Zoran Milovac

Personal information
- Full name: Zoran Milovac
- Date of birth: 29 October 1988 (age 36)
- Place of birth: Novi Sad, SFR Yugoslavia
- Height: 1.82 m (6 ft 0 in)
- Position(s): Midfielder

Youth career
- Novi Sad

Senior career*
- Years: Team / Apps / (Gls)
- 2004–2006: Novi Sad / 38 / (8)
- 2006–2010: OFK Beograd / 53 / (4)
- 2007: → Mačva Šabac (loan) / 4 / (1)
- 2008: → ČSK Čelarevo (loan) / 16 / (0)
- 2010: → Inđija (loan) / 13 / (3)
- 2010–2012: Novi Sad / 48 / (13)
- 2012–2013: Voždovac / 29 / (8)
- 2013: BSK Borča / 10 / (0)
- 2014: Modriča
- 2015: OFK Bačka / 28 / (5)
- 2016: Sutjeska Nikšić / 13 / (3)
- 2016: OFK Bačka / 12 / (0)
- 2017: Pajde Möhlin / 25 / (7)
- 2018: Borac Šajkaš
- 2018: Sloga Temerin
- 2019: OFK Futog
- 2020: Novi Sad

International career
- 2004–2005: Serbia and Montenegro U17 / 6 / (0)
- 2006: Serbia U19 / 5 / (1)

= Zoran Milovac =

Serbian footballer

Zoran Milovac (Зоран Миловац; born 29 October 1988) is a Serbian professional footballer player who plays as a midfielder.

==Club career==
Milovac began his career at his hometown club, Novi Sad, before transferring to OFK Beograd in the summer of 2006, alongside Stojan Pilipović. He made substitute appearances in both legs against Auxerre in the 2006–07 UEFA Cup second qualifying round. While at Karaburma, Milovac was also sent out on loan to Mačva Šabac, ČSK Čelarevo, and Inđija.
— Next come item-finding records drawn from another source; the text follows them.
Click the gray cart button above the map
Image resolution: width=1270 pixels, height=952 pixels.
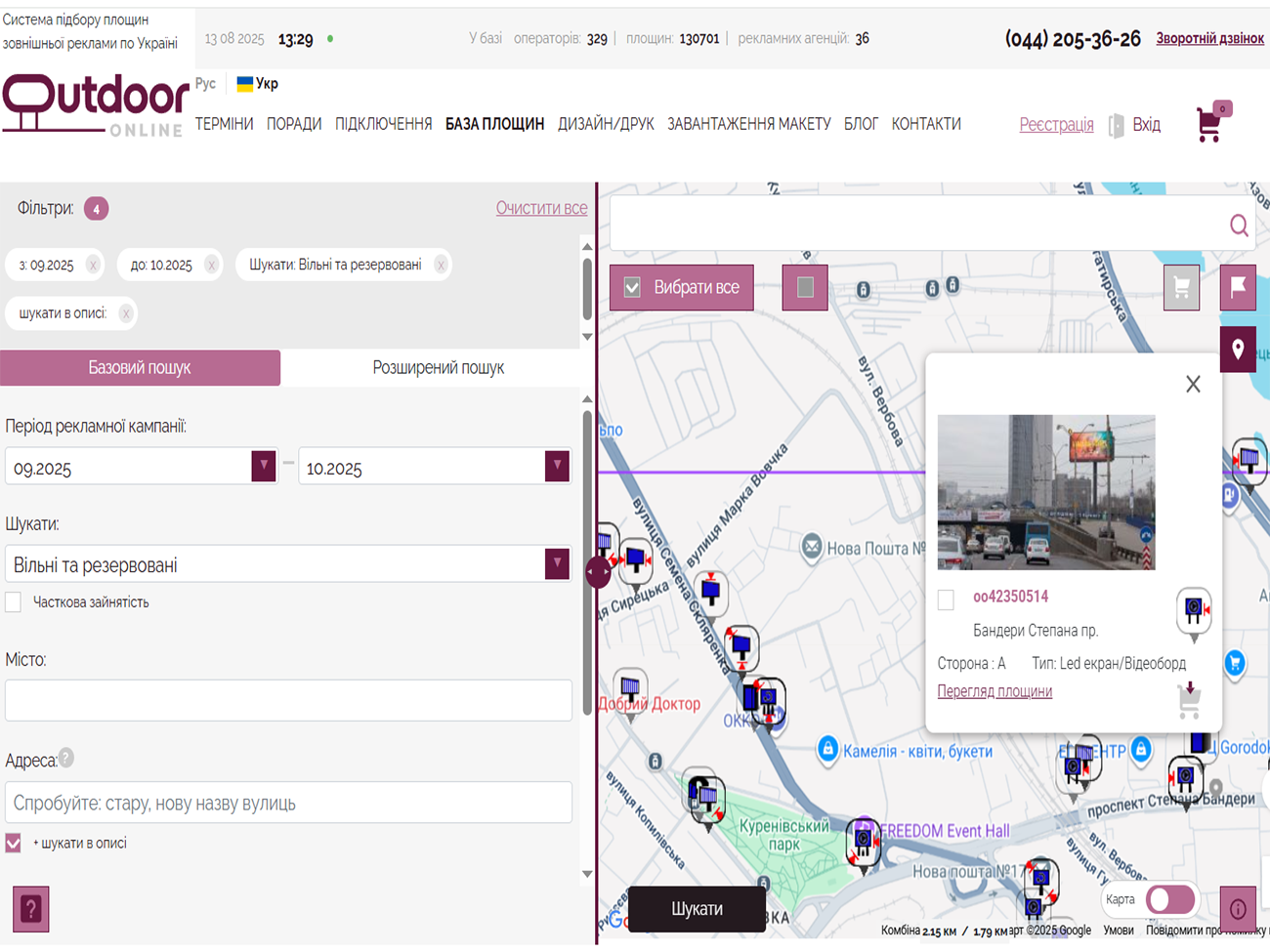[1181, 288]
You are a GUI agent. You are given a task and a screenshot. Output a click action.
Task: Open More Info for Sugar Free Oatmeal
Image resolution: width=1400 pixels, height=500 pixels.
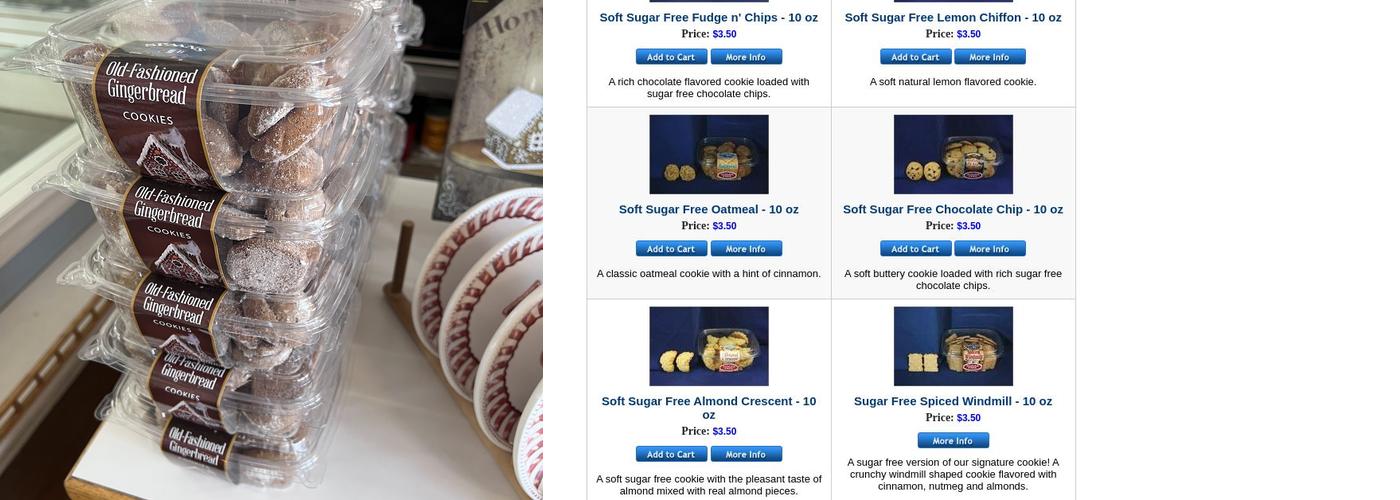[x=746, y=249]
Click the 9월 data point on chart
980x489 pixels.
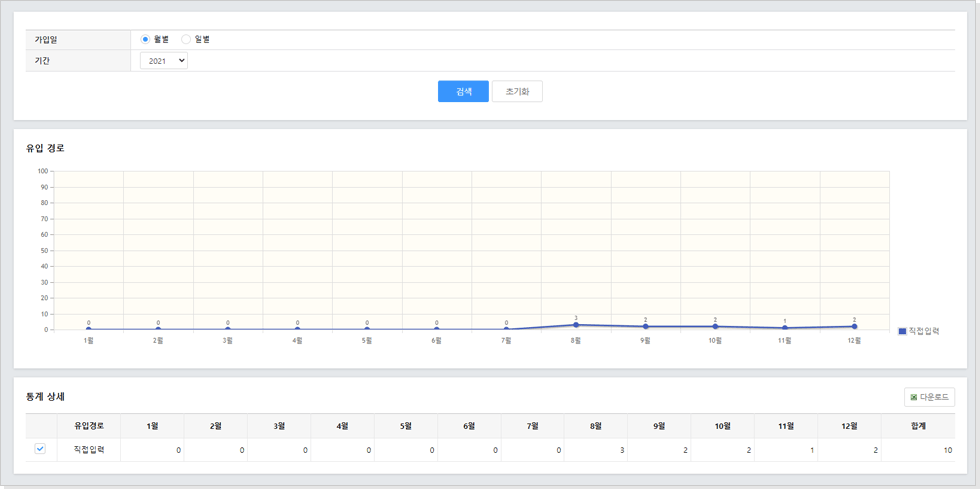pos(646,326)
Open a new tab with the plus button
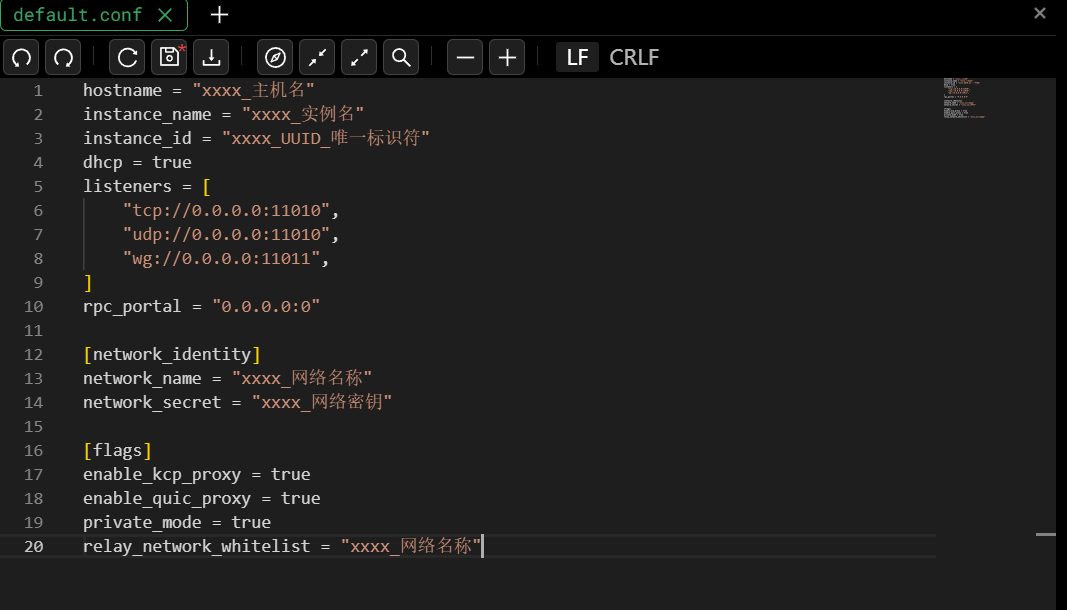Screen dimensions: 1067x610 pos(220,15)
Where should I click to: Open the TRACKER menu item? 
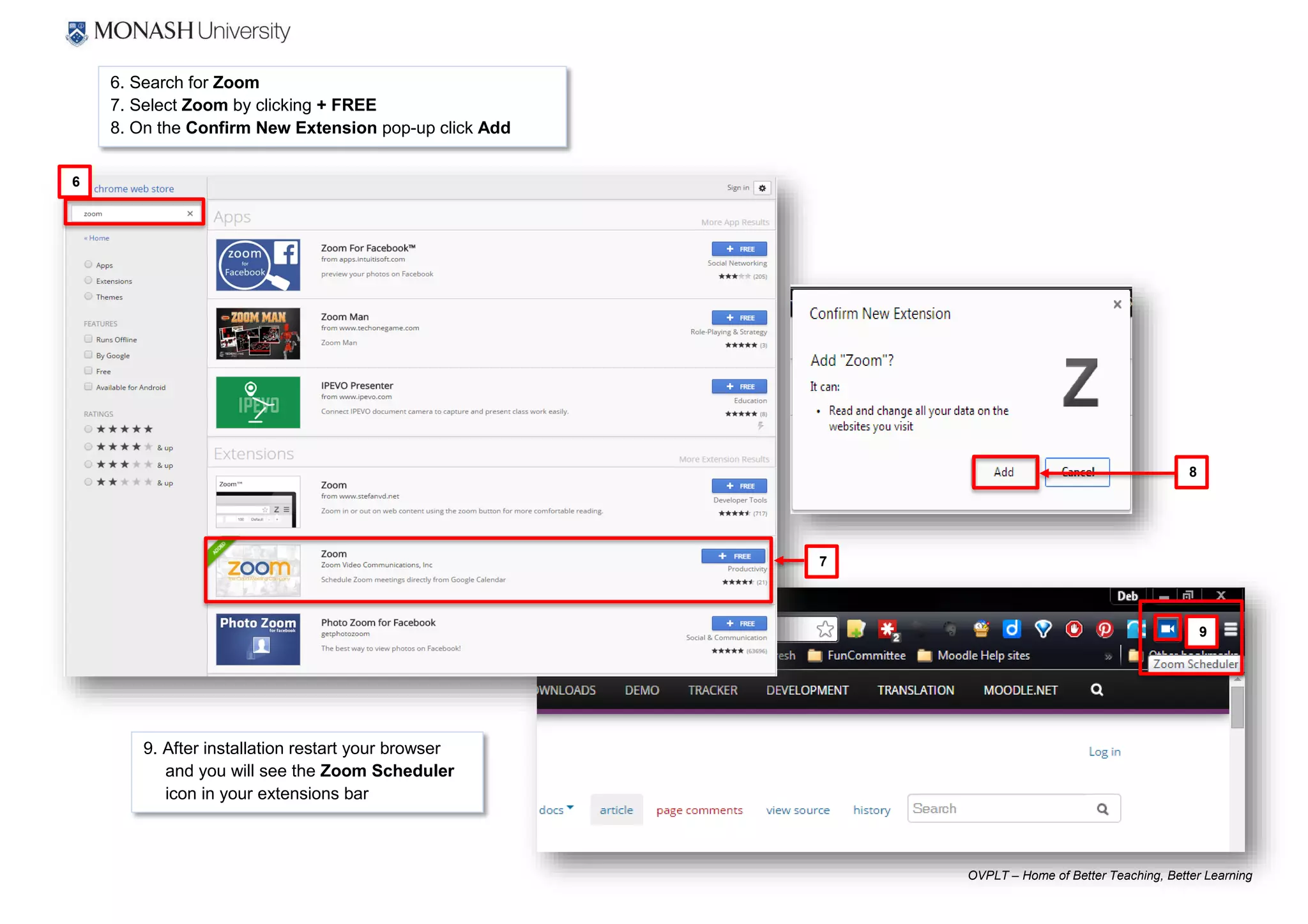click(712, 690)

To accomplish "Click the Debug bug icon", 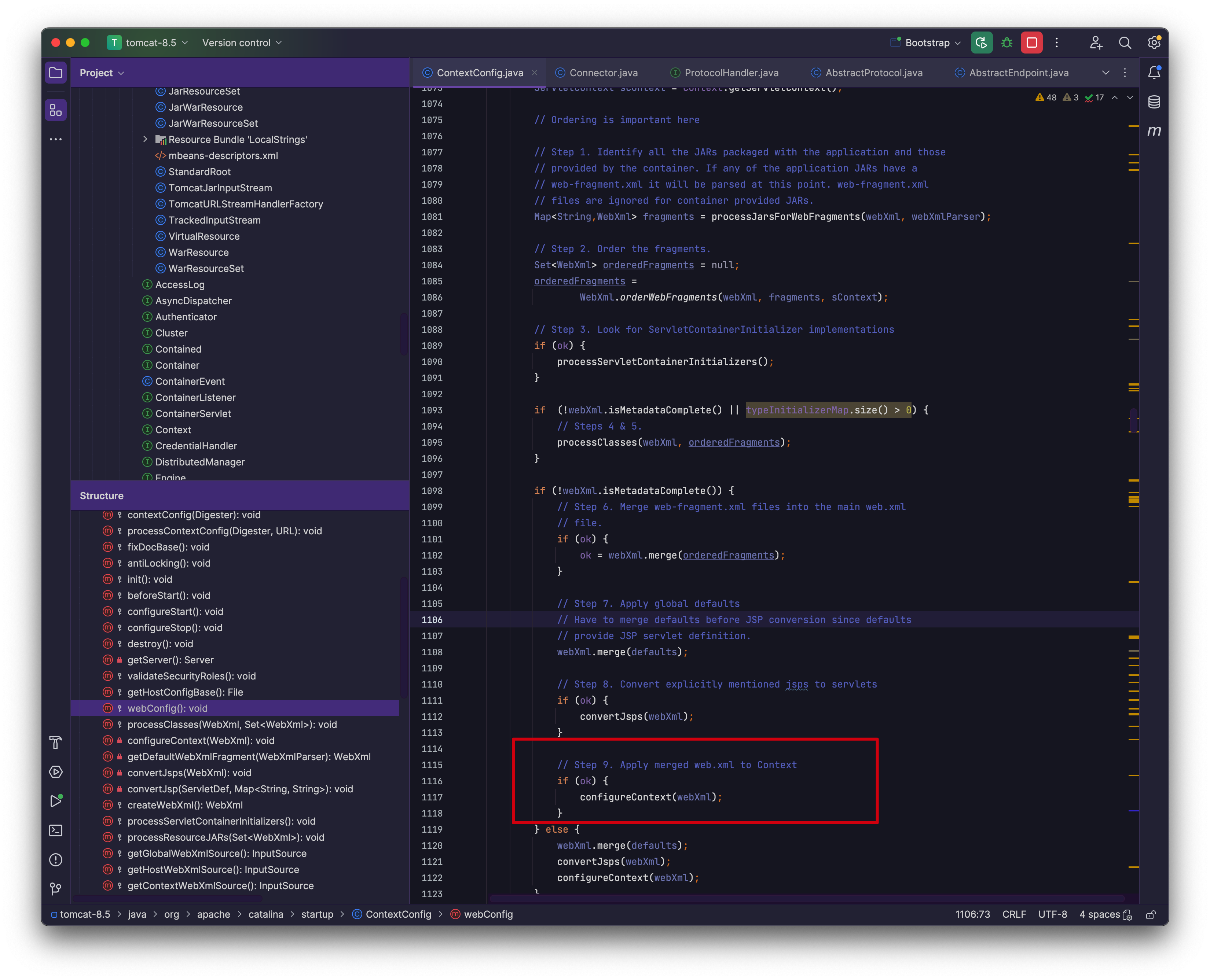I will pyautogui.click(x=1007, y=43).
In the summer of 2010, Milovac returned to Novi Sad, making 48 appearances and scoring 13 goals in the Serbian First League over the following two seasons.

==International career==
At the international level, Milovac was selected to represent the Serbia at the 2007 UEFA European Under-19 Championship, but he did not appear in any matches during the tournament. He also participated in the 2009 Summer Universiade, which was hosted in Serbia.